▸ **やること A**
本文によると、マーク・ベルニエさんは何歳で亡くなりましたか。
▸ **やること B**
本文に出てくる年齢をすべて書き出してください。
▸ **やること C**
本文のうち、「米CBSテレビによると、同氏」で始まり「に感染して命を落としている。」で終わる部分を、一字も変えずに書き写してください。

▸ **ページ本文**
━━━━━━

自らを「ミスター・アンチ・ワクチン(ミスター反ワクチン)」と称し、新型コロナウイルスのワクチン接種に反対を訴えていたフロリダ州のラジオ局WNDBの司会者マーク・ベルニエさんが、先月28日に新型コロナの合併症で亡くなったことが明らかになった。65歳だった。

米CBSテレビによると、同氏はコロナに感染して先月7日から入院していたという。同氏は新型コロナウイルスの感染拡大によるパンデミックは「詐欺的流行」だと主張するなど、当初からコロナに懐疑的な立場を示していた。

WNDBは、「30年以上にわたってリスナーに情報を提供し、楽しませてきたマーク・ベルニエ氏の死去を発表することは非常に悲しいことです」と声明を発表し、家族のプライバシーの尊重を求めている。

ワクチン接種率が低いフロリダ州では感染者の急増で医療崩壊の危機に直面しており、感染後にワクチンを接種していなかったことを後悔する患者が後を絶たないと伝えられている。

米国では感染力が強い変異種デルタ株が猛威を振るう中、ベルニエさん以外にも反ワクチン派の保守系ラジオ司会者が相次いでコロナに感染して亡くなっている。先月15日にはテネシー州のラジオ局の81歳のラジオ司会者が入院から8日目で亡くなっているほか、22日にも61歳の司会者がコロナに感染して命を落としている。

━━━━━━

▸ **データ**
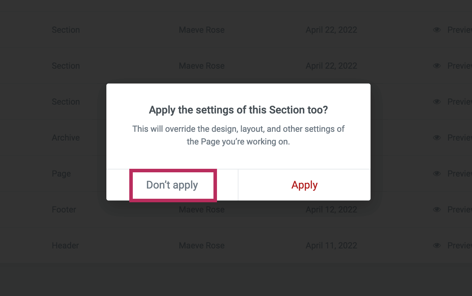This screenshot has width=472, height=296.
Task: Click the eye icon in the third Section row
Action: [x=437, y=102]
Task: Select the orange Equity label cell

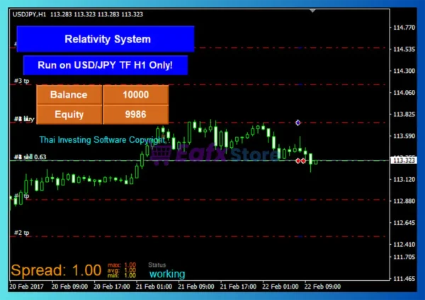Action: click(69, 114)
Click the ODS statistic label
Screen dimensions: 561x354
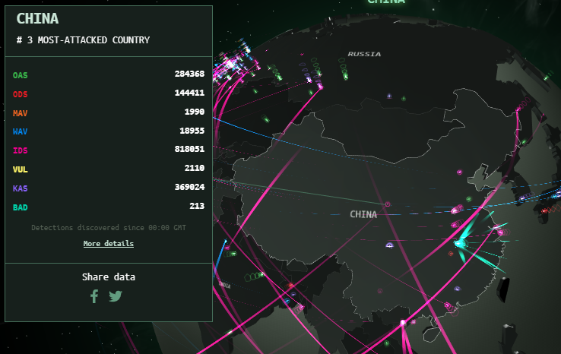(x=20, y=93)
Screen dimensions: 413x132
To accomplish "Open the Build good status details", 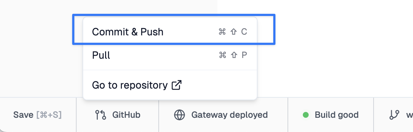I will point(331,115).

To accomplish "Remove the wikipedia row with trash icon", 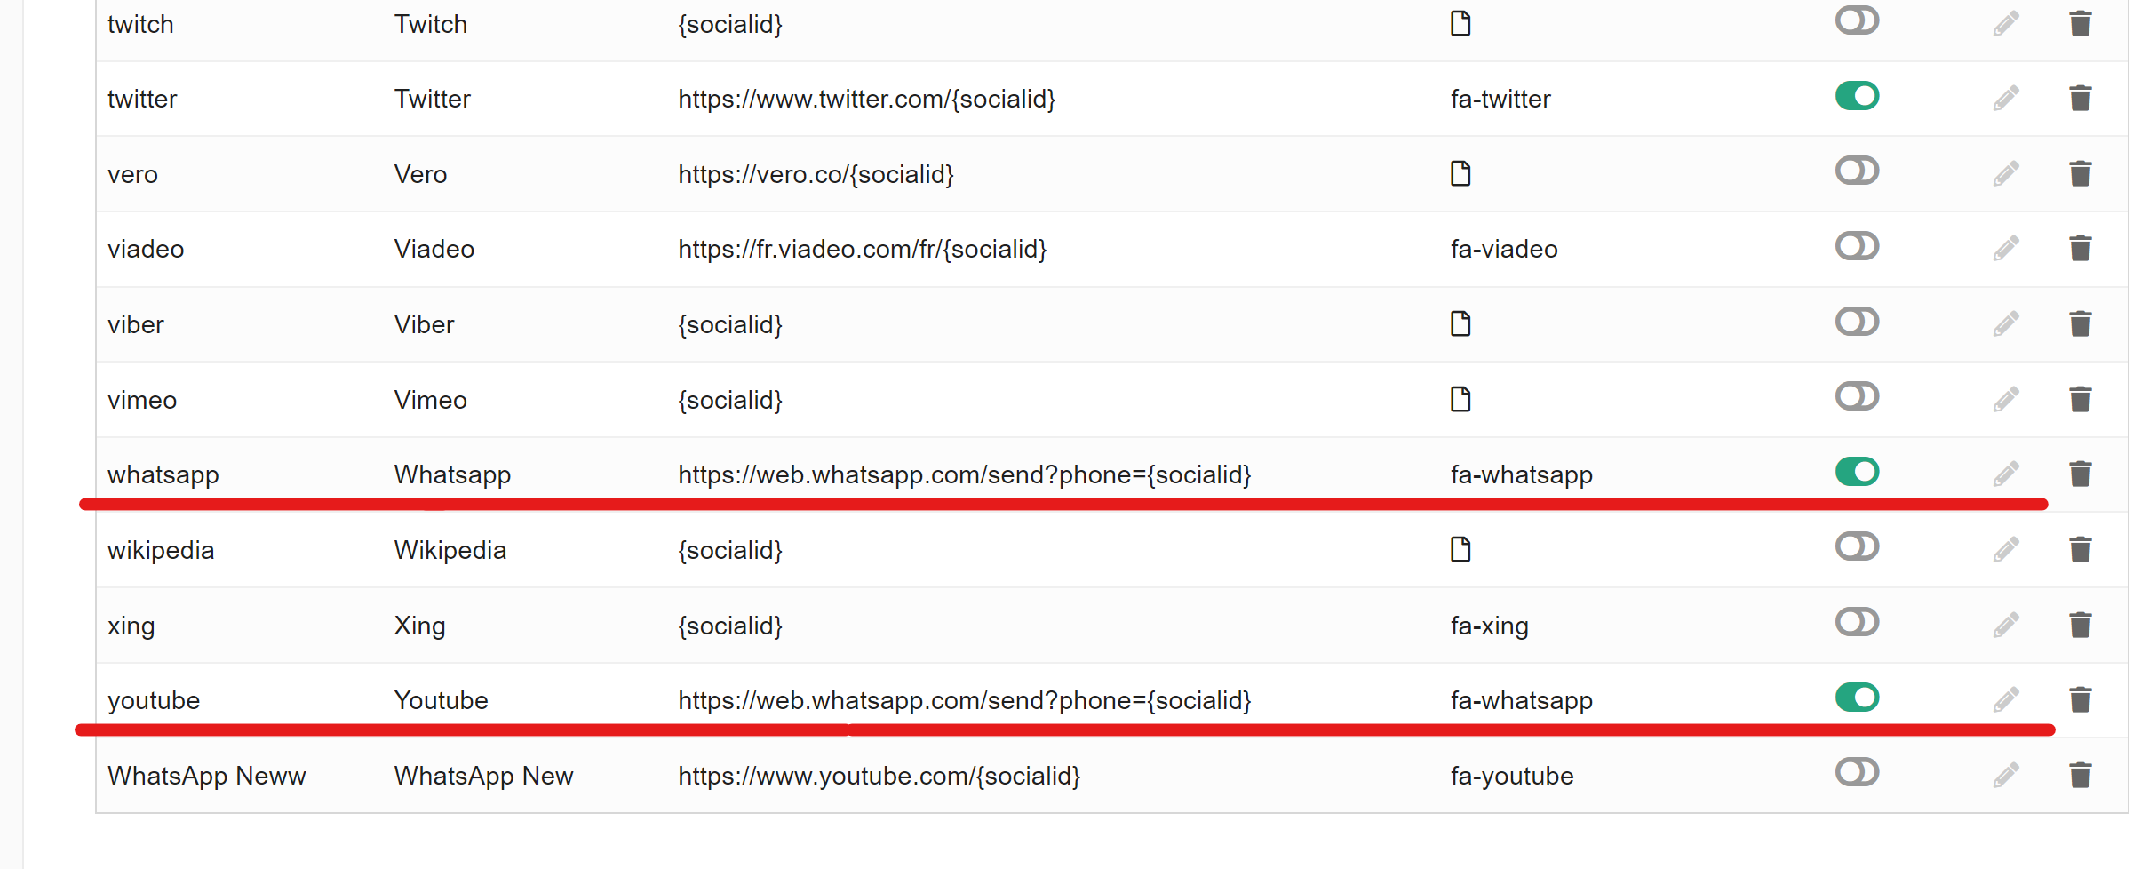I will click(2080, 549).
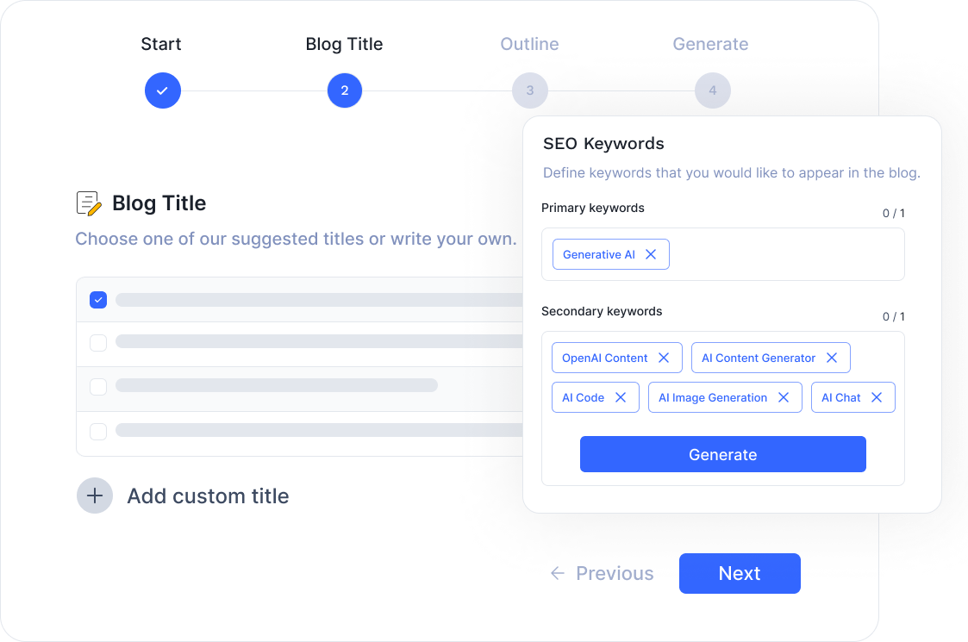Remove the OpenAI Content keyword tag
The width and height of the screenshot is (968, 642).
click(664, 358)
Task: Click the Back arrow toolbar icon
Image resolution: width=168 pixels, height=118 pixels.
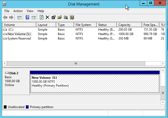Action: (x=5, y=18)
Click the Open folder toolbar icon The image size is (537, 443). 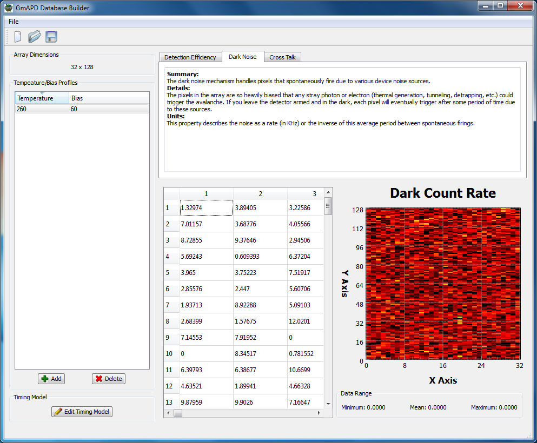(x=35, y=37)
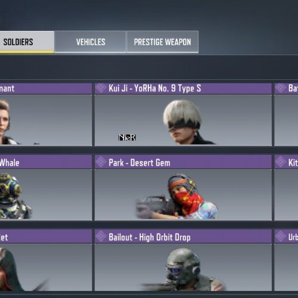Viewport: 298px width, 298px height.
Task: Select the Soldiers tab
Action: pyautogui.click(x=27, y=42)
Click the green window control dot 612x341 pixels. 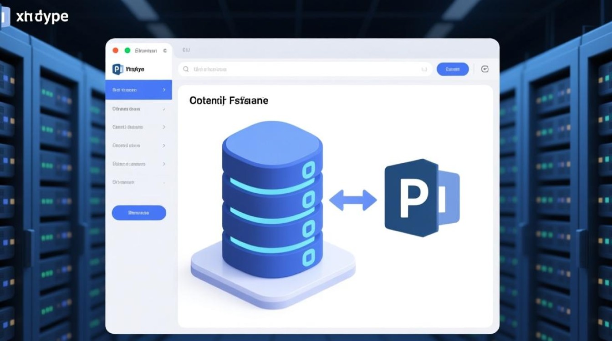click(128, 50)

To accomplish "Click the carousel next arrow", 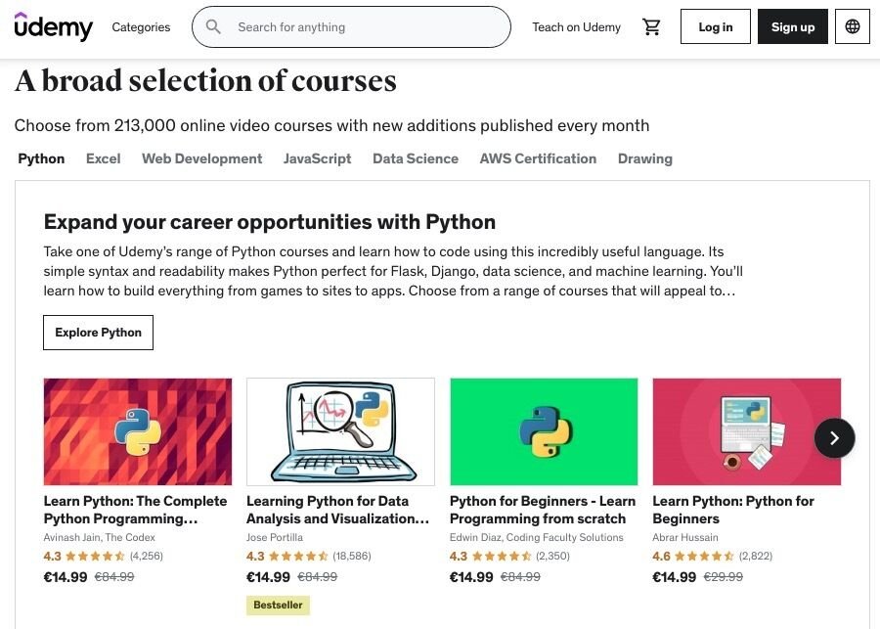I will click(x=834, y=438).
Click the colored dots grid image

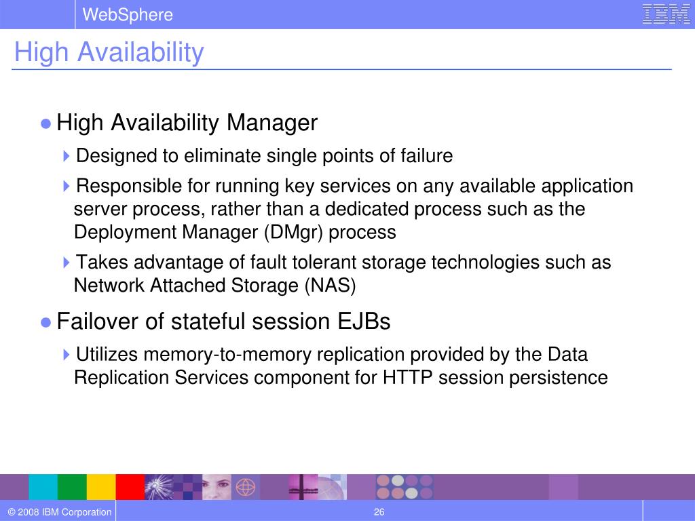click(405, 487)
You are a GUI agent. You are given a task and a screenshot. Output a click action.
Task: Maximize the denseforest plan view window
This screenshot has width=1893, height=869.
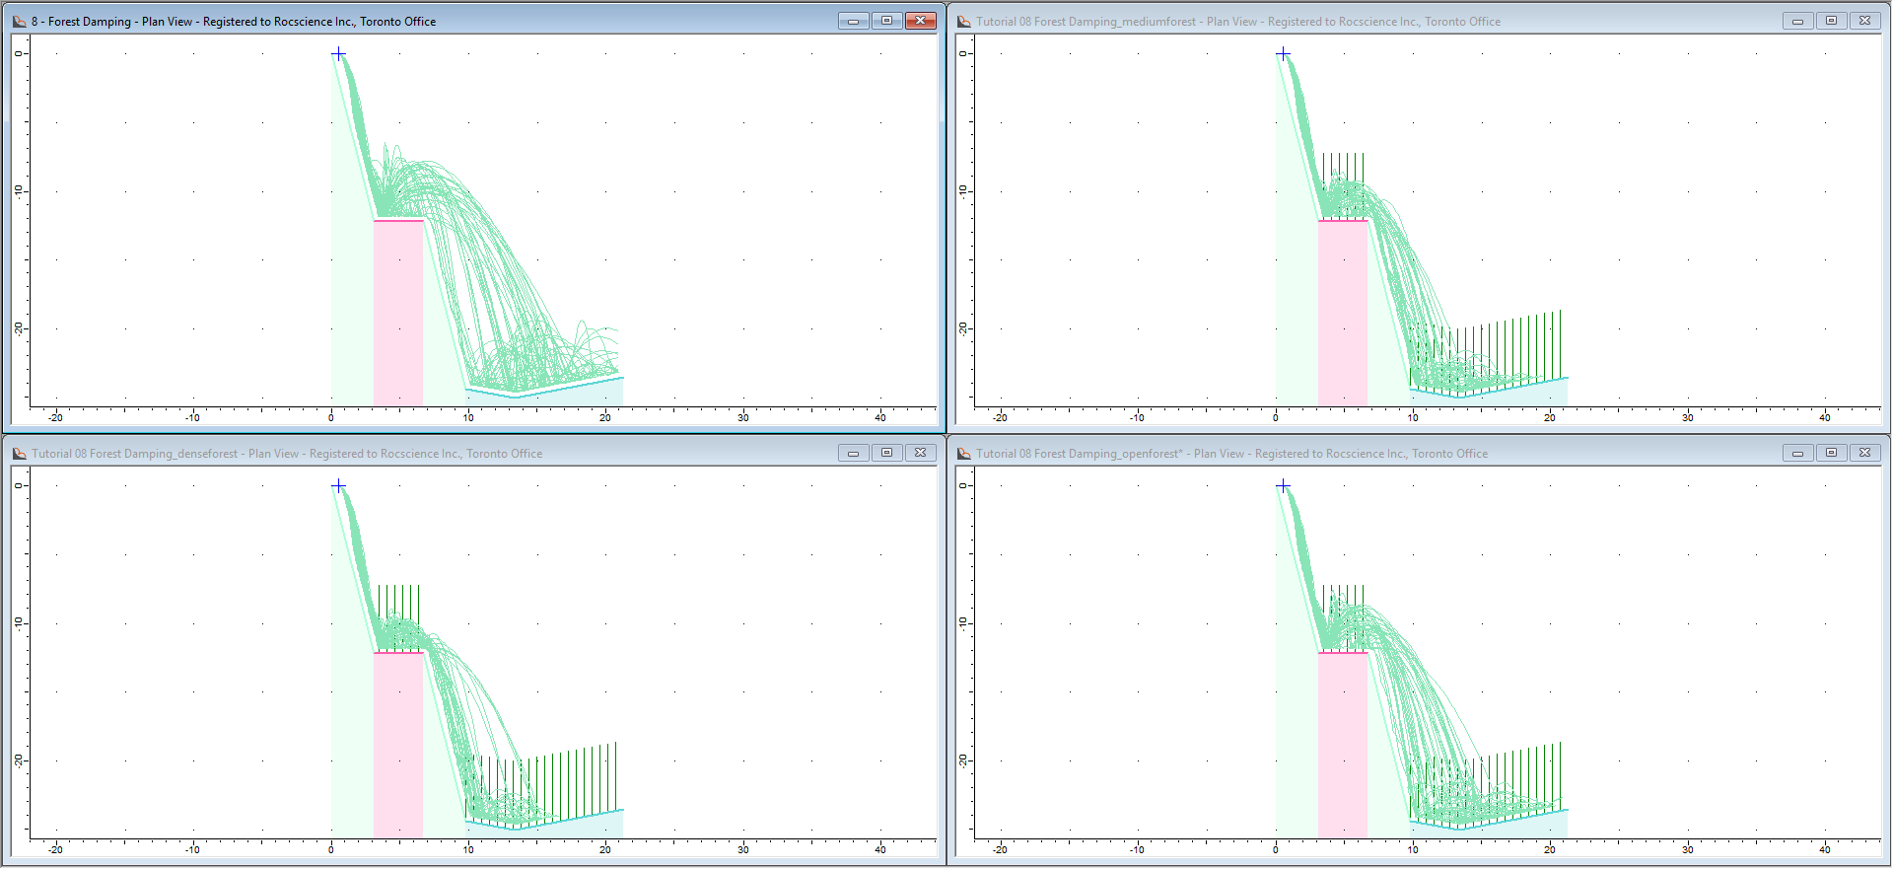click(886, 453)
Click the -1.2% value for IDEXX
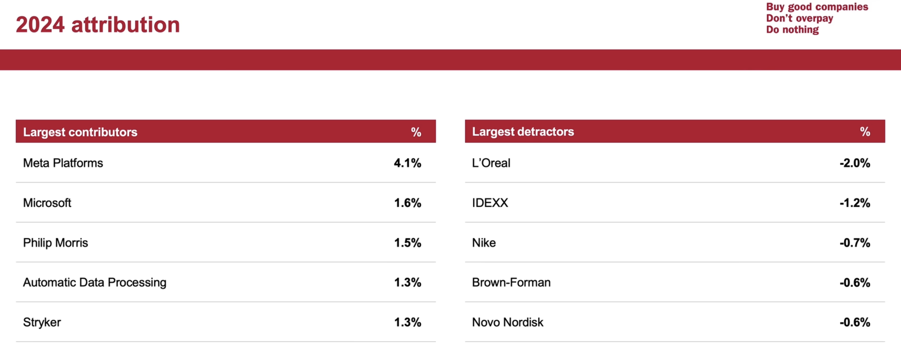The width and height of the screenshot is (901, 353). 855,203
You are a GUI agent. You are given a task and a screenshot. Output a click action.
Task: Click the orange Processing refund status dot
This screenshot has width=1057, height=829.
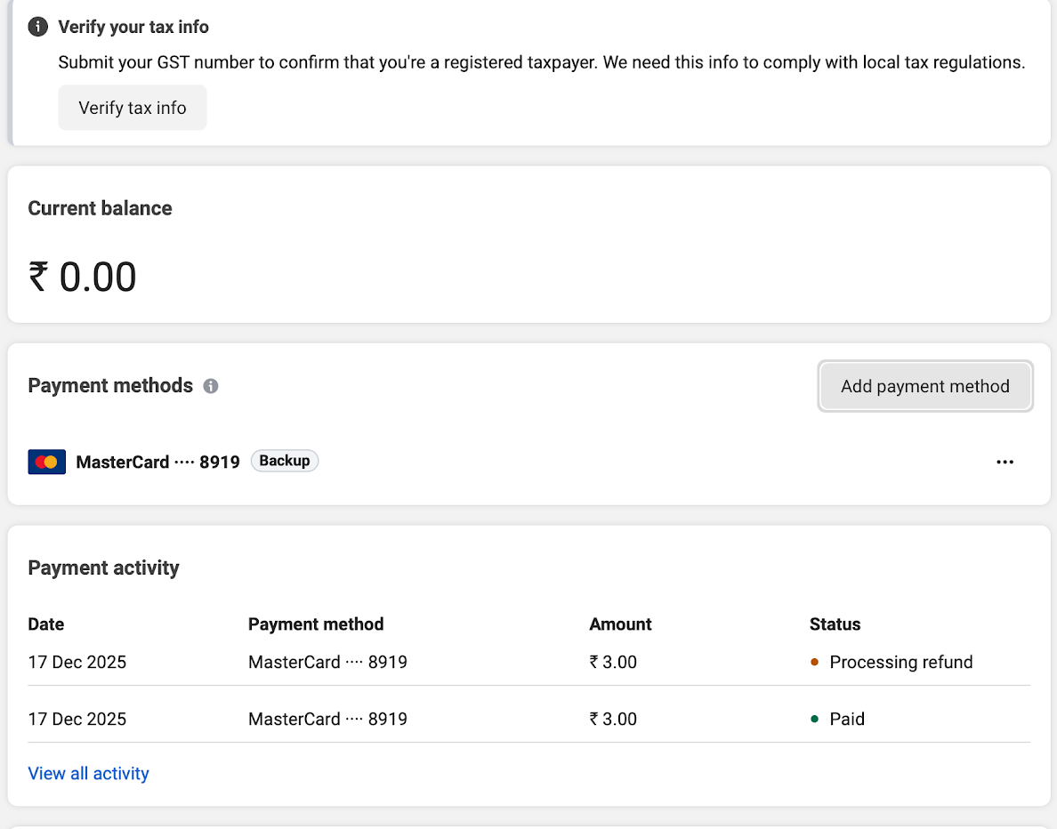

━━━━━━

▸ **答え A**
65歳

▸ **答え B**
65歳、81歳、61歳

▸ **答え C**
米CBSテレビによると、同氏はコロナに感染して先月7日から入院していたという。同氏は新型コロナウイルスの感染拡大によるパンデミックは「詐欺的流行」だと主張するなど、当初からコロナに懐疑的な立場を示していた。

WNDBは、「30年以上にわたってリスナーに情報を提供し、楽しませてきたマーク・ベルニエ氏の死去を発表することは非常に悲しいことです」と声明を発表し、家族のプライバシーの尊重を求めている。

ワクチン接種率が低いフロリダ州では感染者の急増で医療崩壊の危機に直面しており、感染後にワクチンを接種していなかったことを後悔する患者が後を絶たないと伝えられている。

米国では感染力が強い変異種デルタ株が猛威を振るう中、ベルニエさん以外にも反ワクチン派の保守系ラジオ司会者が相次いでコロナに感染して亡くなっている。先月15日にはテネシー州のラジオ局の81歳のラジオ司会者が入院から8日目で亡くなっているほか、22日にも61歳の司会者がコロナに感染して命を落としている。